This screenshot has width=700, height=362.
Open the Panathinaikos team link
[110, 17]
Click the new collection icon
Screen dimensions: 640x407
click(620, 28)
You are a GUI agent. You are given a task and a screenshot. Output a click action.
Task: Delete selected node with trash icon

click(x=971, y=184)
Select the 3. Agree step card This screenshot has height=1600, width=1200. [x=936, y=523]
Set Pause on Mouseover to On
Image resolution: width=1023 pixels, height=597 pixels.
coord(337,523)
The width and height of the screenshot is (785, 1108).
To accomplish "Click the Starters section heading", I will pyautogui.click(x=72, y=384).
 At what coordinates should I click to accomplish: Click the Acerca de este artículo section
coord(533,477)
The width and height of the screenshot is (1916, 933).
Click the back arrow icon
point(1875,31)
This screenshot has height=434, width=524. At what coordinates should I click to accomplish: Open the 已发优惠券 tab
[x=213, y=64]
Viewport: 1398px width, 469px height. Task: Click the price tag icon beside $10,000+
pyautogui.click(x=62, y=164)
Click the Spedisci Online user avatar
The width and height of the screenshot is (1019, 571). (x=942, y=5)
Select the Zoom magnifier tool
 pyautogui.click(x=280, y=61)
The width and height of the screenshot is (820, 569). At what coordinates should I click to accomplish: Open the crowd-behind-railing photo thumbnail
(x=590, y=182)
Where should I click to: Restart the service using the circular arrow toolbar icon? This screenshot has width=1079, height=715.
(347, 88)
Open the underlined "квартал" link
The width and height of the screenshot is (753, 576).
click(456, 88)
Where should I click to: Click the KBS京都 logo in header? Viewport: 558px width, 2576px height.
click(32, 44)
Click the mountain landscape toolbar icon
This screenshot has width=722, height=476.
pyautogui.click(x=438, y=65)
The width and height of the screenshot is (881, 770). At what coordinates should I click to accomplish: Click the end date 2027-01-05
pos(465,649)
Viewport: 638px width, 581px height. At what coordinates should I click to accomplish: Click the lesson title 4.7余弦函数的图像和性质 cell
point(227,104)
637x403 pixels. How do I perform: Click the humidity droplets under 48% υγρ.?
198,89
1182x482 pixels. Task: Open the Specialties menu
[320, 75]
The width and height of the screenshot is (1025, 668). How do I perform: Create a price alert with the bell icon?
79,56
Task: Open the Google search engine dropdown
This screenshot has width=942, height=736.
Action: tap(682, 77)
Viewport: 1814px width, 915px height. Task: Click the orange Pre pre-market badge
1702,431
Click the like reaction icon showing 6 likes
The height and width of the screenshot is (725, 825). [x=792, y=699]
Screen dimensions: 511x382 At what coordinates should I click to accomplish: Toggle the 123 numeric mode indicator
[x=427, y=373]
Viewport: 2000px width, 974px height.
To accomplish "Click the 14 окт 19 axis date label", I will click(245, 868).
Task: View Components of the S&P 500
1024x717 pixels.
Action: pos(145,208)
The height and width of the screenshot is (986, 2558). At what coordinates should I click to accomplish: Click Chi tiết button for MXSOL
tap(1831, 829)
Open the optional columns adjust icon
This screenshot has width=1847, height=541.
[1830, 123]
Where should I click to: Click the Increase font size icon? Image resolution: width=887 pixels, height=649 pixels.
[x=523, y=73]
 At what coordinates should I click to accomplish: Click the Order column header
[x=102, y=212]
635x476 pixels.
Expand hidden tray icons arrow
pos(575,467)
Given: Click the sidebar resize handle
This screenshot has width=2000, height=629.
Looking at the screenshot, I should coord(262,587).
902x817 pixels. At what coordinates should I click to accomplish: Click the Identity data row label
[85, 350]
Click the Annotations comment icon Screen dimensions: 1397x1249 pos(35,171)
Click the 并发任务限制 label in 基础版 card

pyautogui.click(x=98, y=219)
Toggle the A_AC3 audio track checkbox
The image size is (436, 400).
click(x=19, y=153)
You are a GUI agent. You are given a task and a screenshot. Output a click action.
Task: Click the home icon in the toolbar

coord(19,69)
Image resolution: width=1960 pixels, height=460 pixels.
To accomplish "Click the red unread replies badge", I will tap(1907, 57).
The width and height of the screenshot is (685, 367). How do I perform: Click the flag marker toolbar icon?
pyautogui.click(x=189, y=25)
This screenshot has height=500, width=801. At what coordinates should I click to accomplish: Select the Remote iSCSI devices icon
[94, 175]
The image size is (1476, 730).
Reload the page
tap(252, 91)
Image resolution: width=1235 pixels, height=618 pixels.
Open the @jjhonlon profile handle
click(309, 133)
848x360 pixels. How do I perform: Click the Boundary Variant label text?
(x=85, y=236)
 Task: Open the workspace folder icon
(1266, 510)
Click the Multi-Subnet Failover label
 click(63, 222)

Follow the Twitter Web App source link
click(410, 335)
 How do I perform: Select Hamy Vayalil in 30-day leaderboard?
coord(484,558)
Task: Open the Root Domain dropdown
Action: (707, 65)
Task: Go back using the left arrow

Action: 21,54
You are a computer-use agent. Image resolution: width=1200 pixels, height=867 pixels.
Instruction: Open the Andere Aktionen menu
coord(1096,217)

------------------------------

### PROBLEM STATEMENT:
Report all lines in the listing above that contain the word "will".

### WRITTEN REPLY:
To accomplish "Click the Starters section heading", I will pyautogui.click(x=72, y=384).
To accomplish "Click the 14 окт 19 axis date label", I will click(245, 868).
To accomplish "Click the red unread replies badge", I will tap(1907, 57).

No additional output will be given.